• **TEXTO PROPORCIONADO**

Deuda legítima y deuda ilegítima

Deuda legítima y deuda ilegítima
Juan Laguna
Por
— P U B L I C I D A D —

En medio del “rifirrafe” de comunicados, presiones, resistencias y razones de unas y otras partes, el conflicto de Grecia con sus acreedores viene acompañado desde las últimas elecciones generales con el triunfo de la formación Syriza, de la puesta en cuestión de la “legitimidad” de la deuda del pueblo heleno con quienes en su momento acudieron a su rescate.

El término “legítimo” —según el significado más aceptable— sería el de algo cierto, verdadero, genuino, auténtico y de acuerdo con la razón o lo justo y sensato, con independencia de su significado jurídico que sería “lo fijado por ley”. Nos encontramos ante dos interpretaciones de lo “legítimo”: la formal que consiste en el cumplimiento de requisitos legales y la moral que implicaría la verdad y justicia.

Los estados han venido aplicando a sus economías —y extendiendo de paso a las economías privadas— la necesidad de endeudarse, con el fin de poder alcanzar determinados propósitos: políticos, sociales o meramente financieros. El sistema de crédito es al sistema financiero la forma más refinada de préstamo con mayor o menor medida de rendimiento. La figura del usurero ya es historia y Shylock, el personaje de Shakespeare, es tratado como un villano sin entrañas ni corazón, solamente interesado en recuperar lo que “legítimamente” le pertenece. Ahora los préstamos a los estados tienen la forma de “deuda pública” (deuda de todos los ciudadanos) y está legitimada formalmente por normas que la amparan aunque, a veces, éstas se aparten de la “legitimidad moral” de lo cierto, para caer en el subterfugio de lo artificioso.

• **DATOS PROPORCIONADOS**
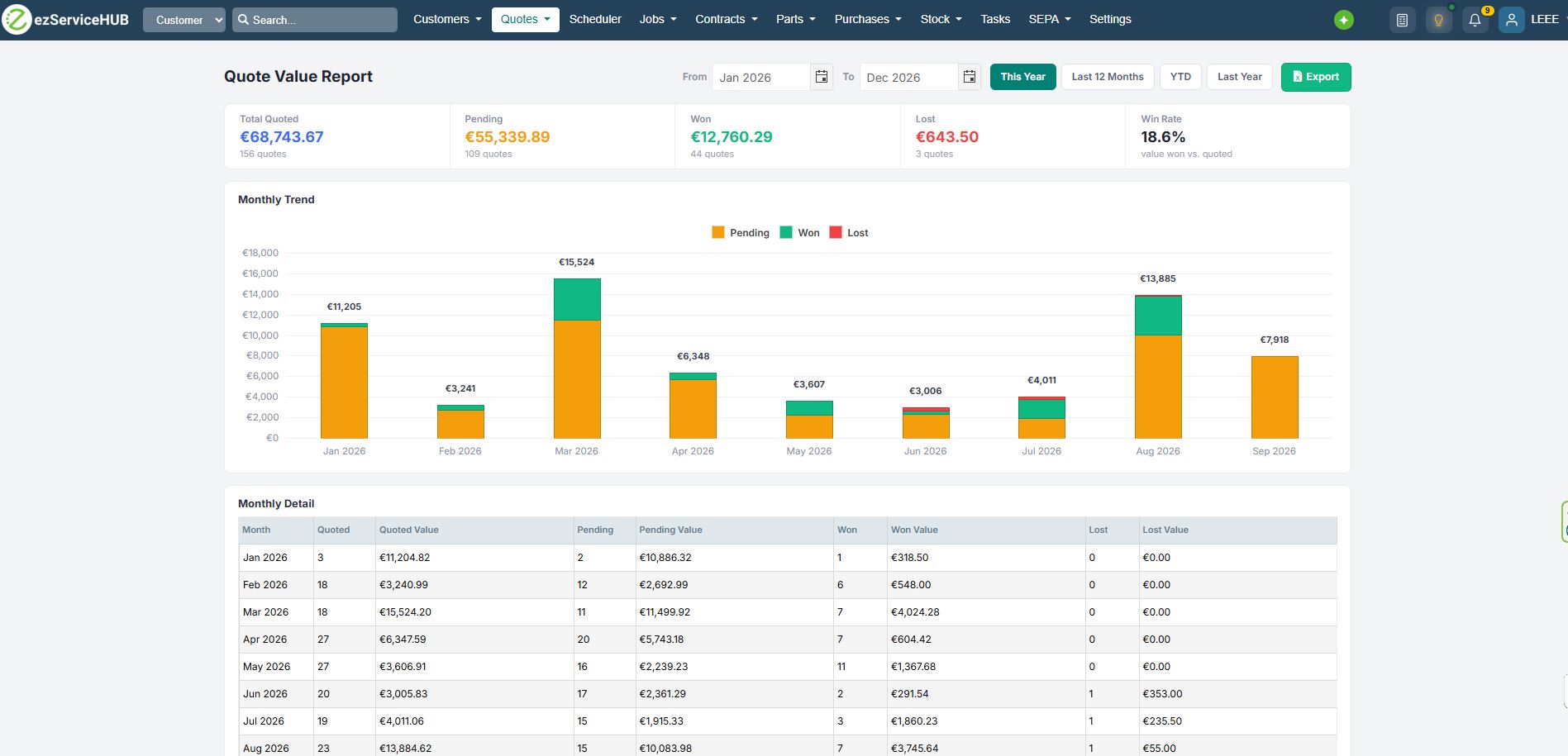This screenshot has height=756, width=1568.
Task: Open the From date calendar picker
Action: (x=821, y=77)

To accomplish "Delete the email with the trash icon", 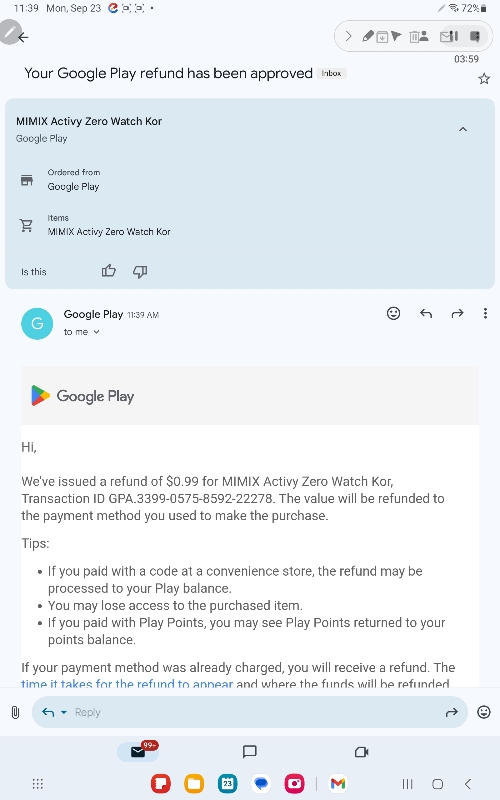I will tap(414, 37).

• **CONSIGNAS**
(1) Responda a estas preguntas sobre el texto acerca de la deuda:
(a) ¿Qué formación triunfó en las últimas elecciones generales de Grecia?
(b) ¿En qué consiste cada una de las dos interpretaciones de lo "legítimo"?
(c) ¿Qué forma tienen ahora los préstamos a los estados?
(2) Según el texto acerca de la deuda, ¿qué propósitos buscan alcanzar los estados al endeudarse? Enumérelos todos.

• **RESPUESTAS**
(1)
(a) La formación Syriza.
(b) La formal consiste en el cumplimiento de requisitos legales; la moral implicaría la verdad y la justicia.
(c) La forma de "deuda pública" (deuda de todos los ciudadanos).

(2)
- Políticos
- Sociales
- Meramente financieros